### Task prompt
Among the entries below, the lines from the one with "You are a GUI" up to and including the one with "Screen dimensions: 1403x840" are to be restated exactly, without pictures.

### Saved data entries
>>>
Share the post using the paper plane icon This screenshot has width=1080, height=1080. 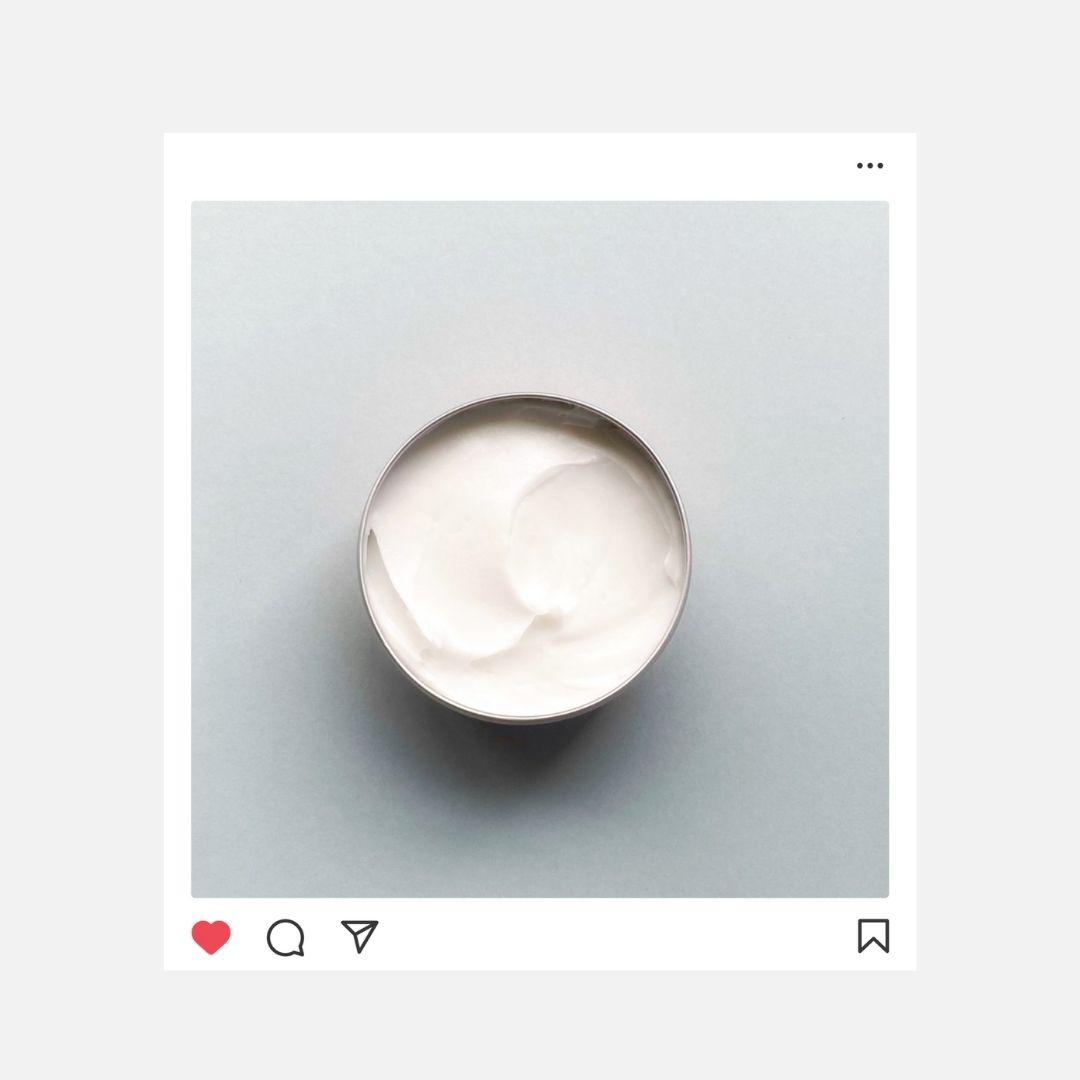point(360,936)
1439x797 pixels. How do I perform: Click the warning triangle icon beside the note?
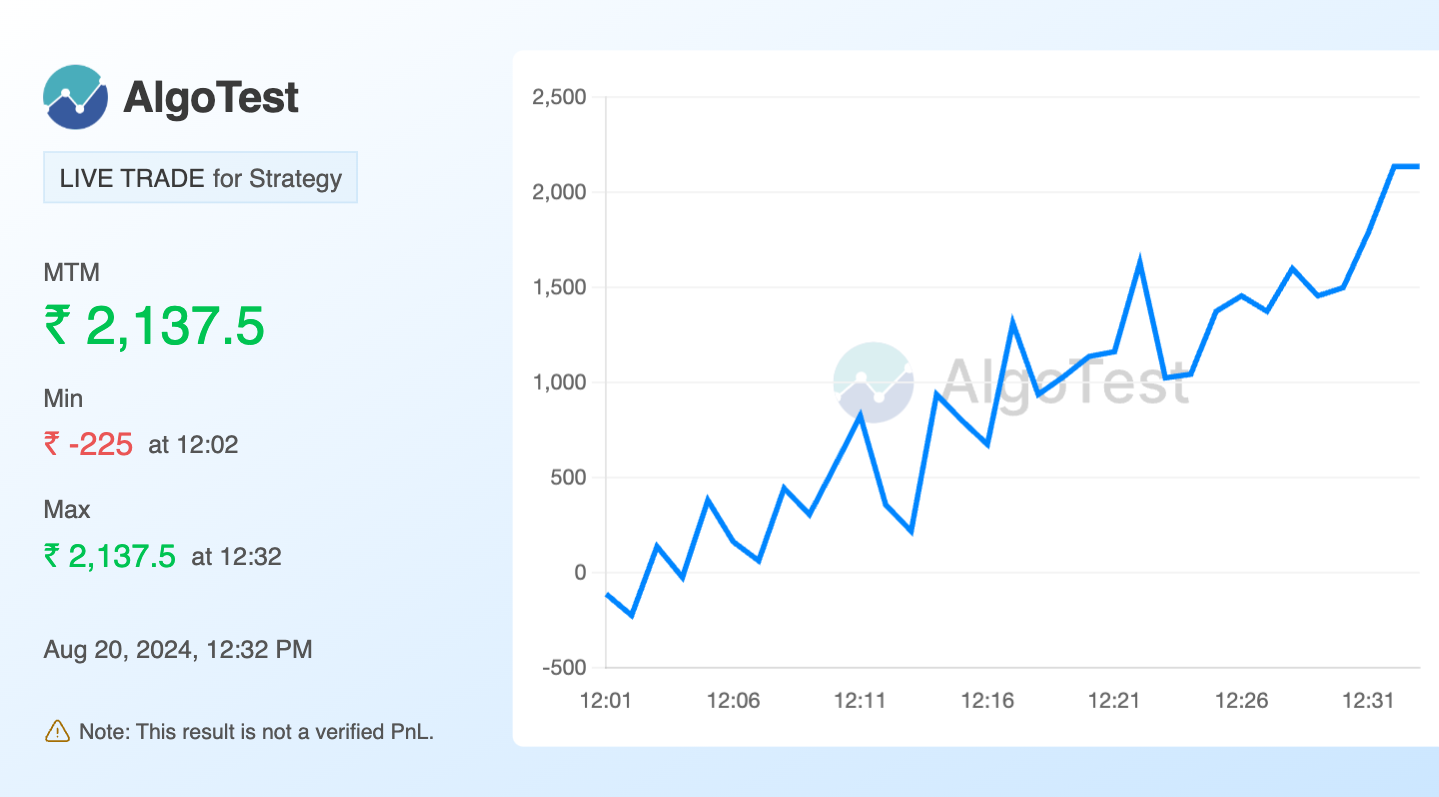click(x=57, y=731)
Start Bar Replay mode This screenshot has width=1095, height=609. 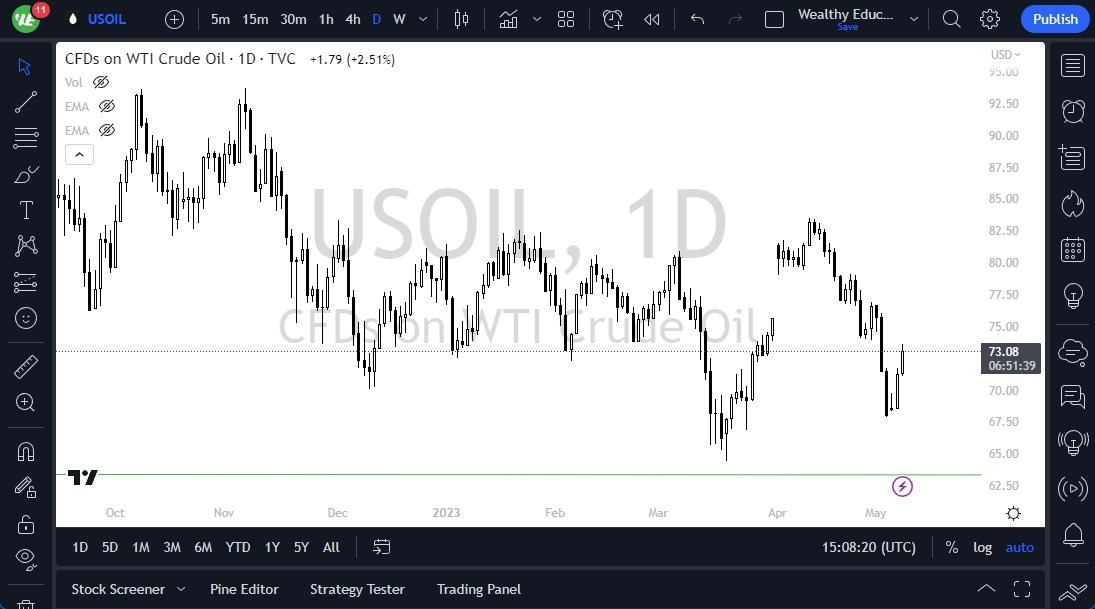(652, 18)
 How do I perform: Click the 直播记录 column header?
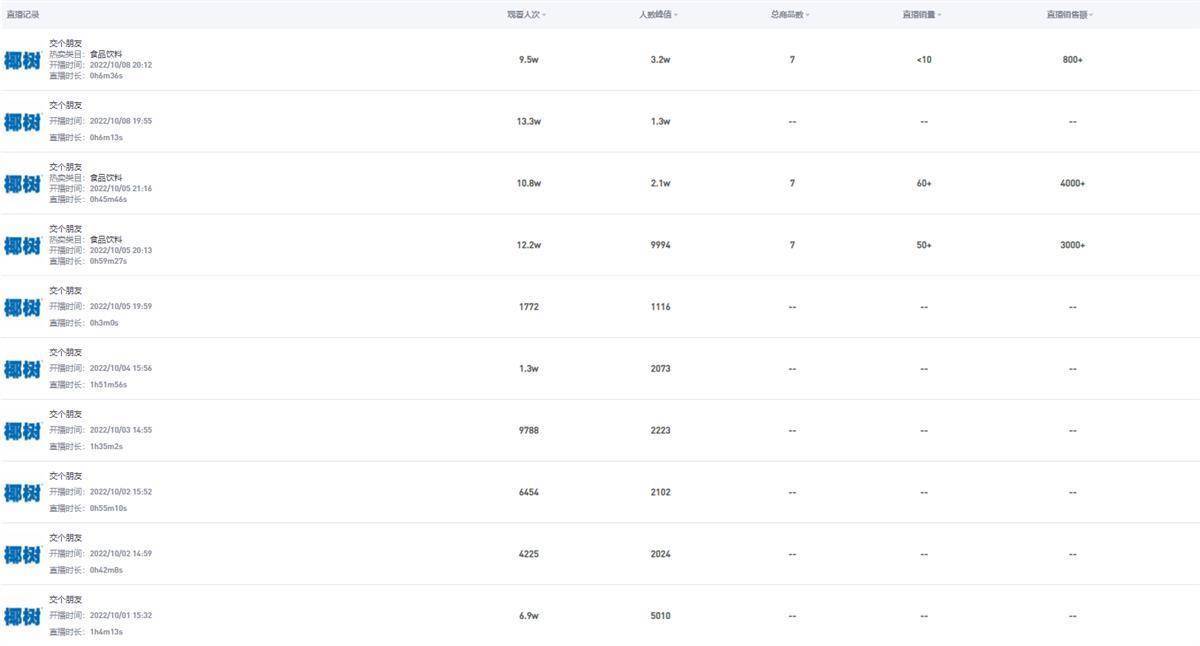pyautogui.click(x=23, y=15)
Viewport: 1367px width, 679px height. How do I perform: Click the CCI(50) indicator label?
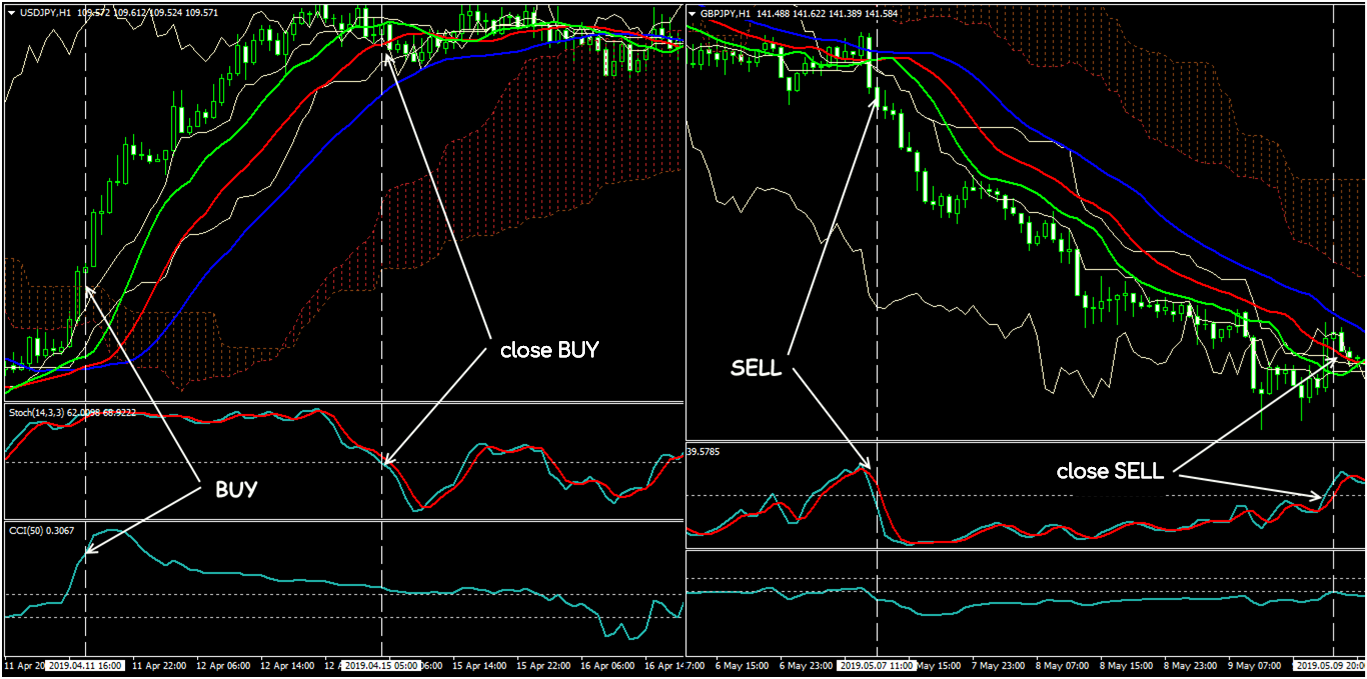point(27,529)
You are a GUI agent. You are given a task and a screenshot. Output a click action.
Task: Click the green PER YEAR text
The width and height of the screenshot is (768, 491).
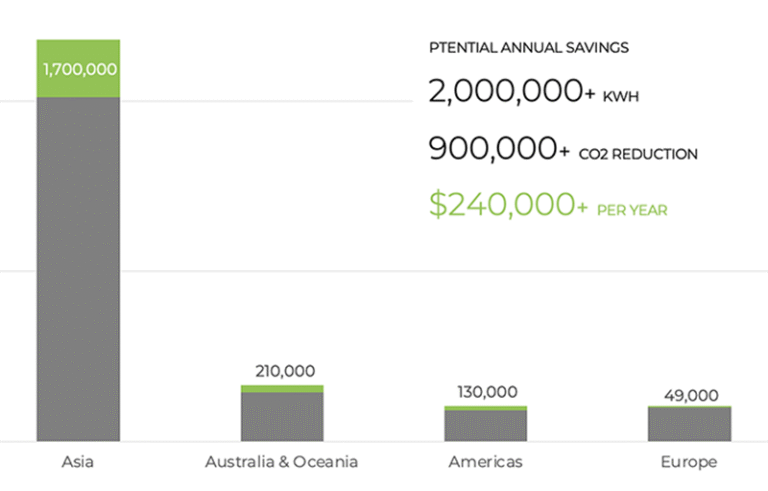point(632,211)
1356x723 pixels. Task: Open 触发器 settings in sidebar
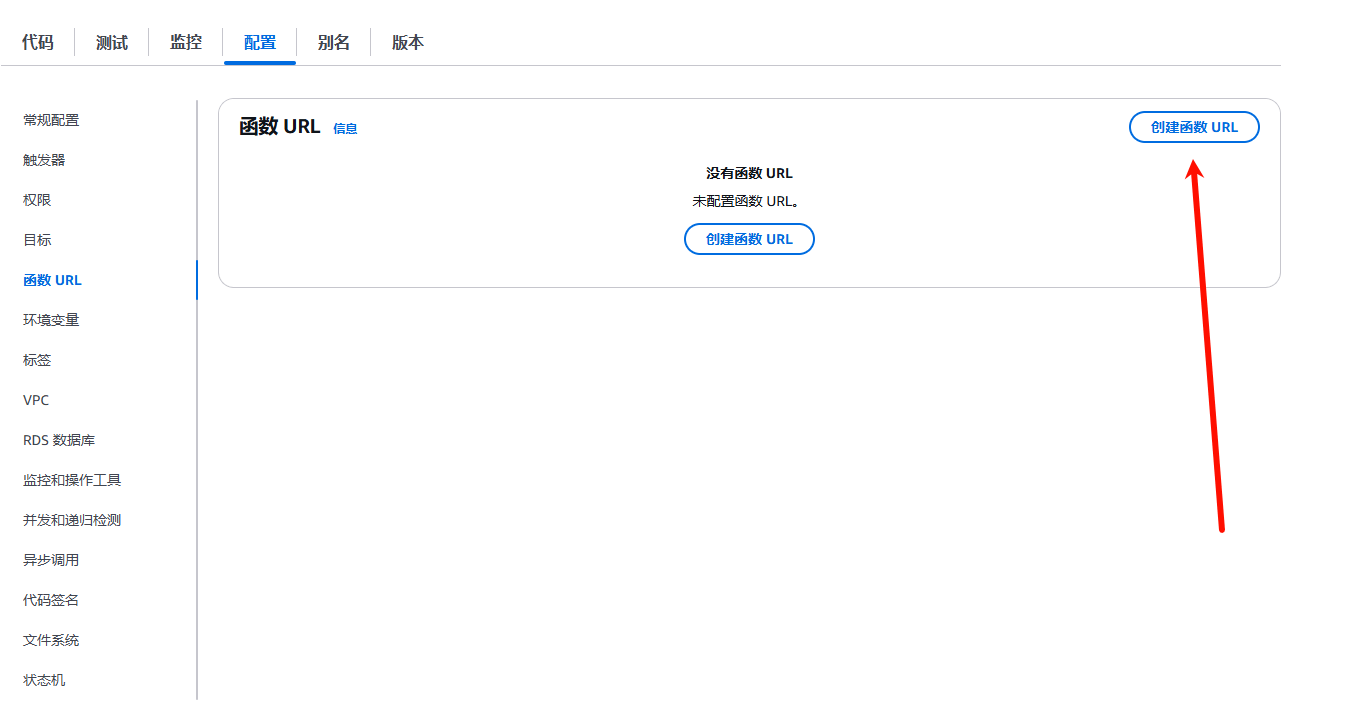tap(44, 160)
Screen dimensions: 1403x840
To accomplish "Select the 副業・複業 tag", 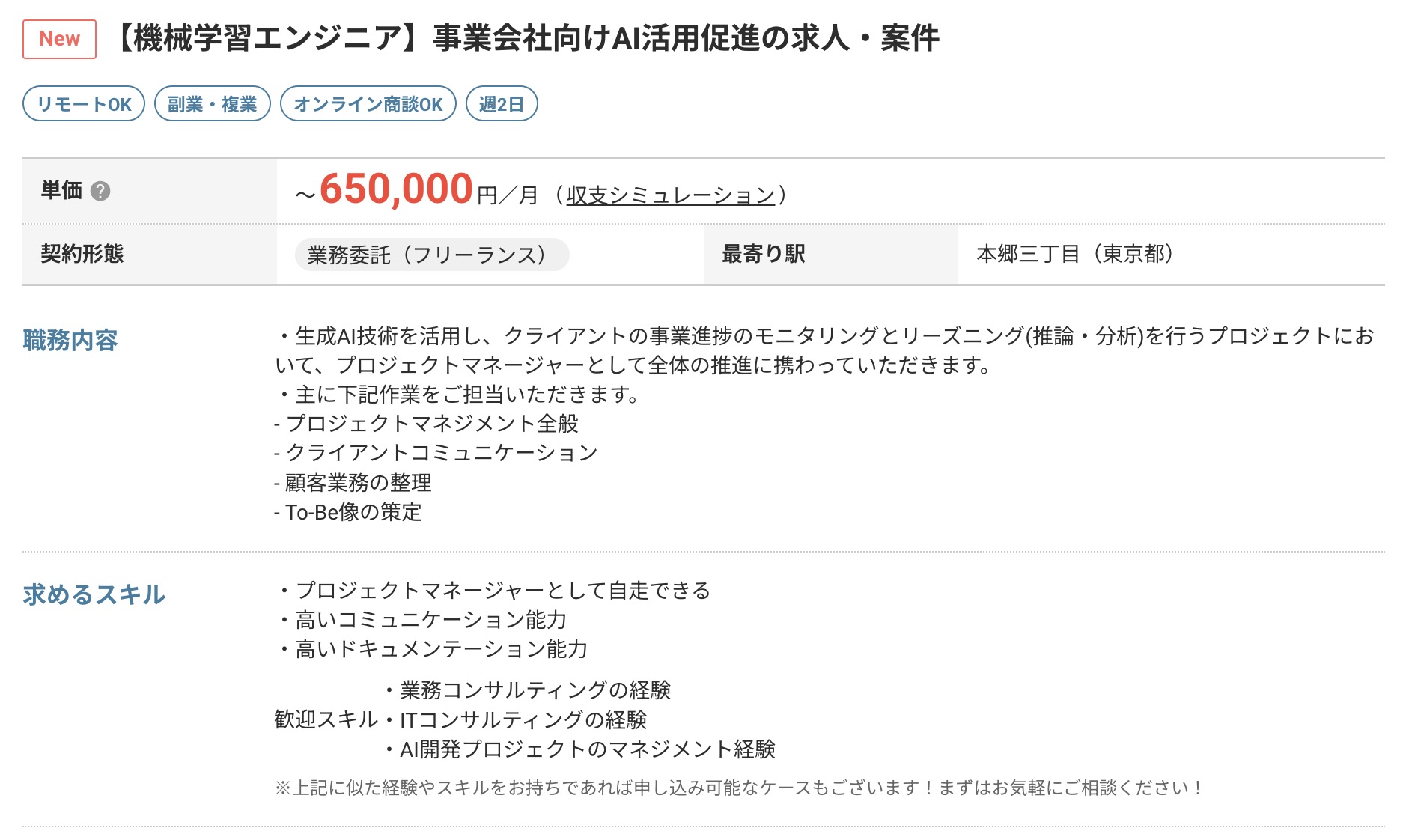I will 213,103.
<<<
### Task answer
You are a GUI agent. You are given a task and a screenshot. Output a click action.
Task: Click the green PER YEAR text
The width and height of the screenshot is (768, 491).
point(632,211)
1356x723 pixels. Task: Open 触发器 settings in sidebar
tap(44, 160)
Screen dimensions: 1403x840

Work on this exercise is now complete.